An online C-Store poll found that 57% of retailers do not welcome the Brexit result in terms of their business, with some voicing caution over future investment plans.

IGD chief economist James Walton warned that currency fluctuations would be a challenge for all businesses. “While a devalued sterling is good for exporters, if it continues it will drive up the cost of imported materials, including energy. This would put further pressure on retail margins,” he told C-Store.

However, he predicted that consumer spending would only be impacted in the short-term, until a “clearer direction emerges” and measures by Bank of England and government to stimulate the economy kick in. He also urged c-stores to influence measures to cut red tape for small business.

Arjan Mehr, owner of a Londis store in Bracknell, Berkshire, said he was more worried by the cost of products than the impact on consumer spending. “I’m concerned that it will be more expensive to do business with the continent; lots of products we sell originate from Europe.

“This is a good opportunity to review red tape but, ironically, there will be more red tape, because we’ll probably have to fill in forms to do business with the EU,” he added. “But I think we have a rosy future - common sense will prevail.”

Scott Graham, of McLeish Inverurie, Aberdeenshire, said: “I hope this makes life easier, especially in terms of employment law and business regulations. I have not heard too much from suppliers regarding cost increases or the difficulty of moving stock across Europe.

“In terms of our own plans we will continue to look to expand where possible. Any major expenditure will be considered more carefully.”

Clive Sheppard, director of the Chartman Group of 10 South-west Spar stores, said: ”I’m concerned that our withdrawal will increase uncertainty. Our business plans have not changed, but I expect we will be more cautious now.”

Chaz Chahal, a multi-site retailer in Worcestershire, added: ”Quite a few products are sourced from France and Spain and the falling pound could make these more expensive. Also, the price of oil could rise, which would mean more costs being passed to us.”

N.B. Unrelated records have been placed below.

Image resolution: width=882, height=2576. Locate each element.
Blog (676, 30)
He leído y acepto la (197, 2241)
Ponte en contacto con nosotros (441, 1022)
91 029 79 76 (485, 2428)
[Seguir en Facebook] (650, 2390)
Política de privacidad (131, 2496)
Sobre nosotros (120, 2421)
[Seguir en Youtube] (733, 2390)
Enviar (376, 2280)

The impact on European imports

Brexit will have critical implications for the wine industry, given the UK’s role as a major importer, according to a report by Rabobank.

The EU is by far the largest supplier of wine to the UK - France, Italy and Spain supplied 60% of British imports in 2015. The end of the UK-EU free trade agreement, combined with the soft British pound reducing demand for wine imports, will have an impact on trade flows almost immediately, it argues.

However, according to new Nielsen research 31% of shoppers plan to buy more British groceries as a result of Brexit.